Puis, une sensation douloureuse grignotera son épaule, dévalera le long de son bras, pilonnera son coude et bloquera son poignet. Elle a bien évoqué sa gêne musculo-squelettique lors de la dernière visite médicale mais le Médecin du Travail, blasé par la prolifération des TMS*, s’était résolu à la déclarer « apte » sans restrictions tout en lui conseillant d’utiliser son bras gauche pour effectuer les dépoussiérages et les nettoyages de surfaces planes. Et quand le bras gauche sera atteint, que devra-t-elle utiliser ? Ses jambes et ses pieds ?
Josie se frictionne le bras et observe son collègue, Ibrahima. Il a le visage crispé des mauvais jours, les lèvres serrées et son front barré à l’horizontal lui donne 10 ans de plus.

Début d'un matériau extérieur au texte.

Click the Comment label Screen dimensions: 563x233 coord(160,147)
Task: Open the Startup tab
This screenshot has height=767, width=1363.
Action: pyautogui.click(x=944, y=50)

Il n’a quasiment pas proféré une parole depuis 1 heure, absorbé dans ses pensées. Ses gestes ne sont pas aussi précis que d’habitude et il fait l’impasse sur les recoins et les bordures, lui d’un professionnalisme si méticuleux. Visiblement, il a hâte d’en finir et de rentrer se réfugier dans son foyer pour travailleurs déracinés.
C’est qu’Ibrahima attend toujours le renouvellement de sa carte de séjour périmée depuis 2 mois, précieux sésame sans lequel sa société ne pourra plus le maintenir dans les effectifs indéfiniment même si cela fait 10 ans qu’il travaille consciencieusement sans jamais faire de remous, pas une absence, pas un retard, pas une réclamation.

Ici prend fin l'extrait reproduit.